Breaking

Thursday, June 18, 2015

Ramadhan: puasa, taqwa, dan Al-Quran


Sudah mafhum bagi kaum muslimin bahwa Allah mewajibkan orang beriman berpuasa di bulan Ramadhan.  Sebagai orang yang beriman, kaum muslimin pastilah akan menyambut seruan berpuasa ini dengan sukacita, penuh keinsafan.  Berbagai persiapan pun dibuat. Bukan hanya orang dewasa yang bersiap diri, anak-anakpun dipersiapkan menyambut seruan puasa sebulan penuh ini.

Betapapun puasa ini wajib hukumnya -- bahkan telah diwajibkan kepada  ummat sebelum ummat Muhammad SAW -- yang harus menjadi catatan kita bersama adalah puasa itu sendiri bukanlah tujuan. Ia bukan destinasi akhir.

Puasa hanyalah sebuah sarana, sebuah proses antara,  menuju taqwa. Destinasi akhir puasa adalah taqwa.

Artinya apa? Dengan puasa, dengan seluruh paket amalan yang menyertainya, orang-orang beriman diharapkan berproses menggembleng diri menuju apa yang disebut "taqwa" itu.

Kalau kita  sekeluarga berfokus  hanya membicarakan proses puasanya saja, proses menahan makan dan minum,  maka rasanya tidak ada yang perlu dikhawatirkan. Dari sudut medispun bukan satu dua penelitian yang menunjukkan manfaat pausa.

Bahkan, proses puasa itu sendiri secara syariat sangat sederhana. Lihatlah atauran syariat mengenai puasa. Hanya sekedar menahan makan, minum, dan keinginan seksual di siang hari sejak fajar hingga maghrib. Tidak ada bacaan-bacaan khusus. Tidak ada upacara-upacara khusus. Sepanjang batas-batas apa yang disebut menahan itu dijaga, maka besar kemungkinan proses puasa akan sah, berjalan baik dan sukses.

Tapi, bila kita bertanya apakah puasa yang telah dilakukan itu telah menjadi proses menuju taqwa? Nah, di sinilah persoalannya. Kita memang perlu cemas dalam hal ini. Kita tentu tidak ingin kalau dengan puasa, kta hanya mendapatkan lapar dan dahaga semata.

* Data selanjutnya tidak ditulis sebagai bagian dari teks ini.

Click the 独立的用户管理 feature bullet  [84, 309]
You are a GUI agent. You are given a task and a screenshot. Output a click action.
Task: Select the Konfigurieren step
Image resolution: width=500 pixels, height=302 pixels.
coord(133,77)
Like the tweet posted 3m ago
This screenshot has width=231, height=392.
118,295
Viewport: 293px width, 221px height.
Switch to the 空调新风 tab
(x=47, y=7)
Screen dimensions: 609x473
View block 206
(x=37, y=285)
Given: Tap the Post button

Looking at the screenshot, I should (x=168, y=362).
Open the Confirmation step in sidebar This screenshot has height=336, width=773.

Proses puasa yang merupakan proses menuju taqwa itu bukanlah proses sederhana. Ia bukan proses jasmaniah belaka. Proses menuju taqwa adalah proses yang melibatkan kedua dimensi manusia--jasmaniah dan ruhaniah--sekaligus.

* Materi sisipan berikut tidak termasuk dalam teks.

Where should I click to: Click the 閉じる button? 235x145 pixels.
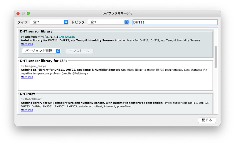point(207,120)
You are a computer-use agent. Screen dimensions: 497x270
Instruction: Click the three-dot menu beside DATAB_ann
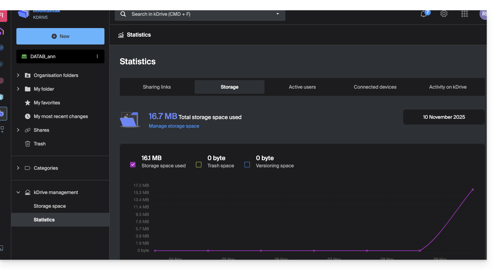97,56
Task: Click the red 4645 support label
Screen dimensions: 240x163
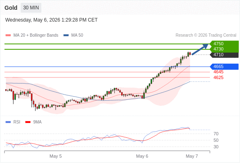Action: pos(218,72)
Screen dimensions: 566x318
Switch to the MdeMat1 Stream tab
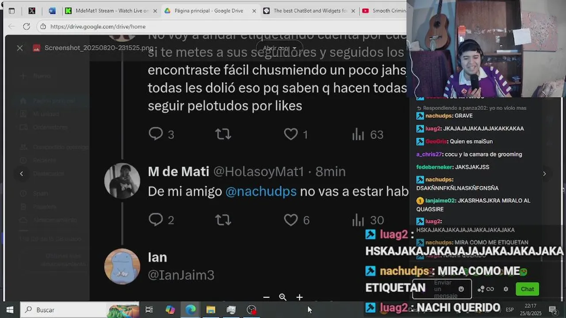click(x=111, y=11)
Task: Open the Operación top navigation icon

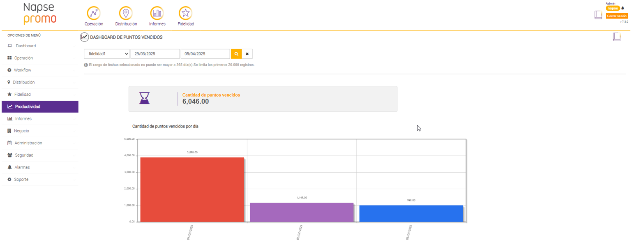Action: coord(94,13)
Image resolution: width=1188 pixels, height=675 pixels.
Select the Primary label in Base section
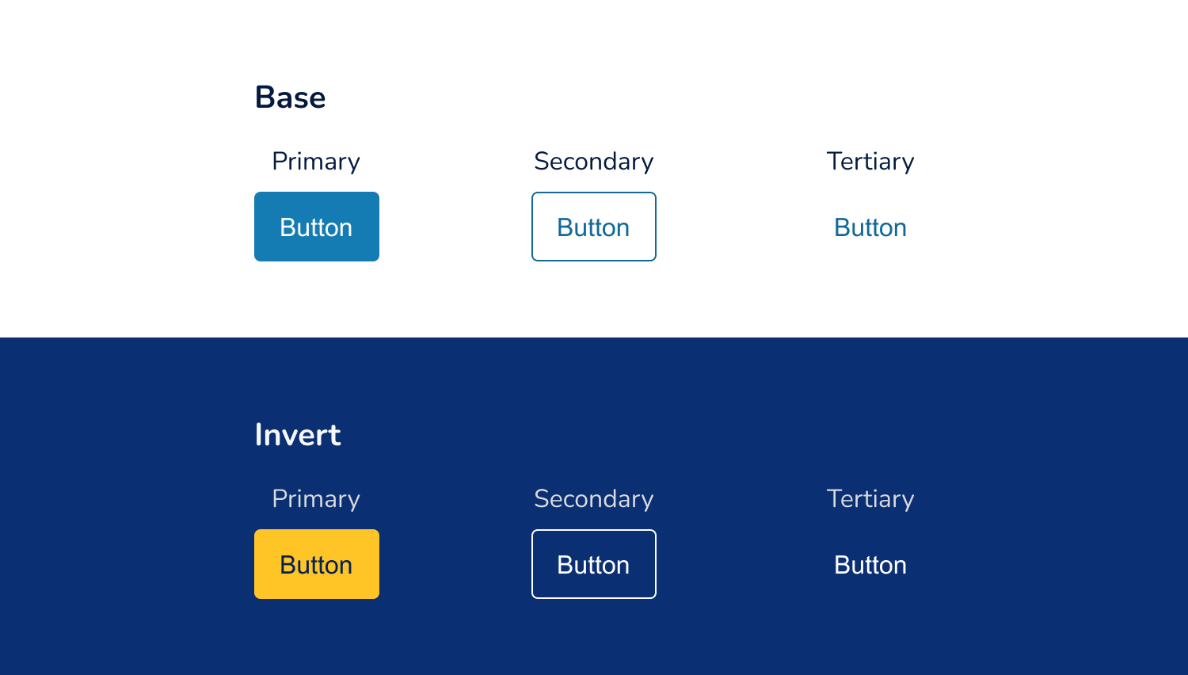(x=316, y=162)
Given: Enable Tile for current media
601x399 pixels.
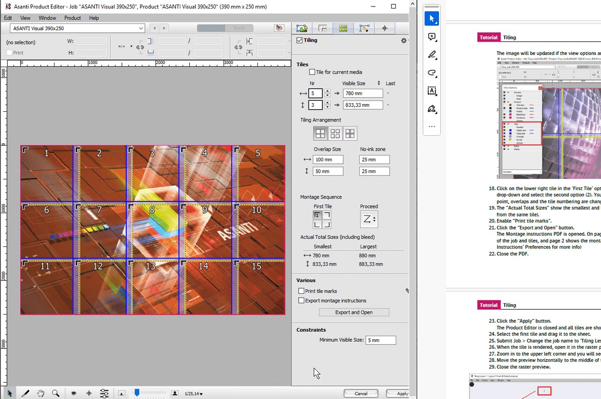Looking at the screenshot, I should coord(313,71).
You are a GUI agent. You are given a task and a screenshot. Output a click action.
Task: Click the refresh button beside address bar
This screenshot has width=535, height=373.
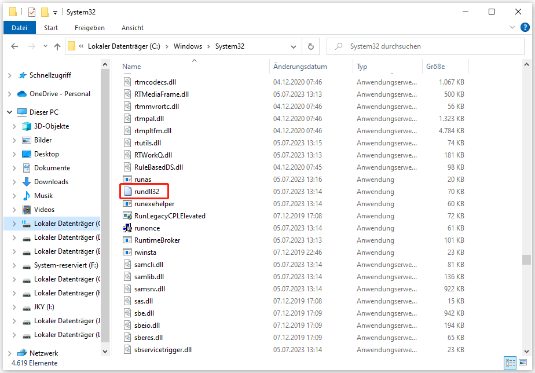pos(311,46)

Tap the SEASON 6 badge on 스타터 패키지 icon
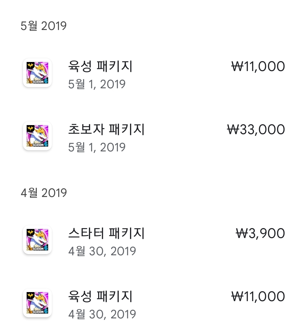40,248
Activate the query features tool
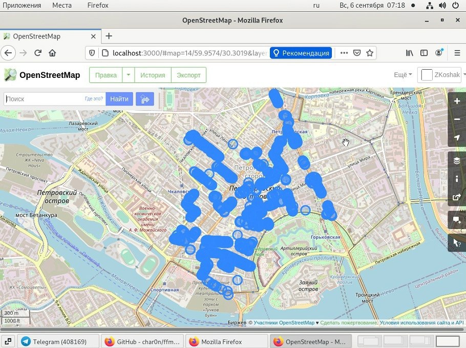466x348 pixels. point(457,242)
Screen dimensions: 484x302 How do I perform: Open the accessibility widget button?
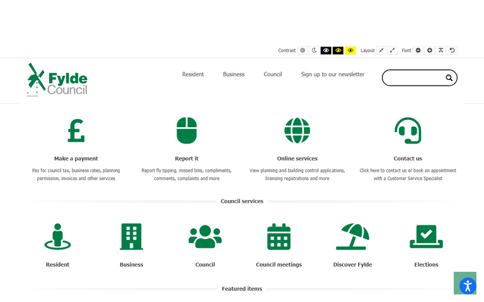pos(467,285)
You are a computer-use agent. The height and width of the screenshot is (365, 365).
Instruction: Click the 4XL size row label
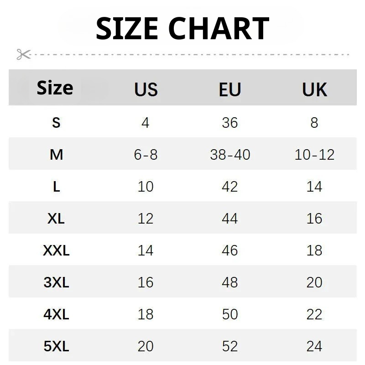click(56, 314)
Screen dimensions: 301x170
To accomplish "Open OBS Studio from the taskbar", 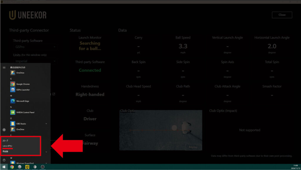I will [x=42, y=167].
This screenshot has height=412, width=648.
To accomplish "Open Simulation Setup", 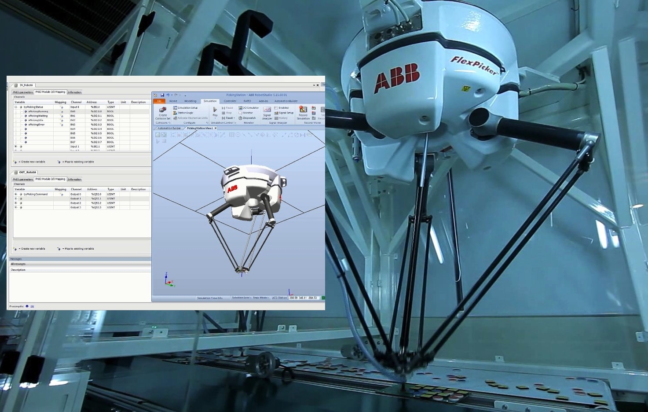I will click(186, 108).
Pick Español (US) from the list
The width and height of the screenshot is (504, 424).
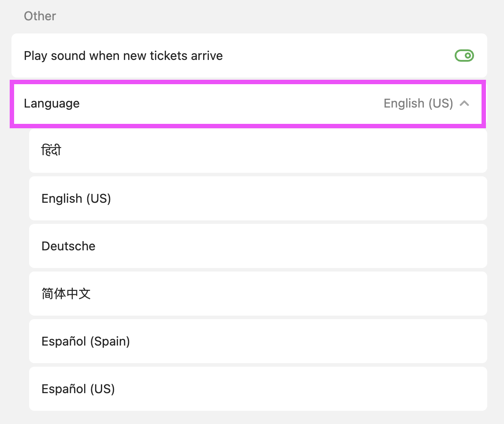[x=78, y=389]
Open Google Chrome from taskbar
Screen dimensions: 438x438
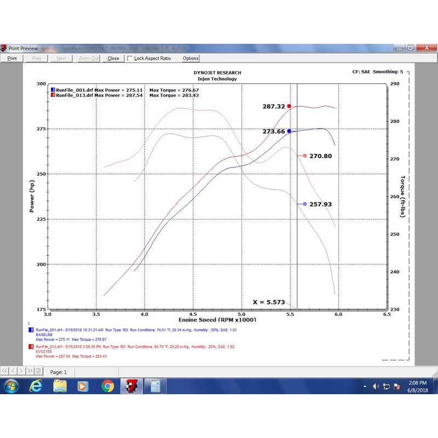[x=107, y=386]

Proses menuju taqwa melibatkan fisik, akal, dan hati. Secara statistik, proses fisiknya banyak yang berhasil, walaupun ada juga beberapa orang yang tumbang, tapi bagaimana  dengan proses akal dan hati? Berapa banyakkah orang yang berpuasa yang hanya dapat fisiknya?

Dalam menyeimbangkan ketiga proses itu berjalan dengan baik, kita sangat perlu melihat satu hal yang disebutkan secara eksplisit oleh Allah berkaitan dengan Ramadhan. puasa, dan taqwa.

"Ramadhan adalah bulan diturunkannya Al-Quran."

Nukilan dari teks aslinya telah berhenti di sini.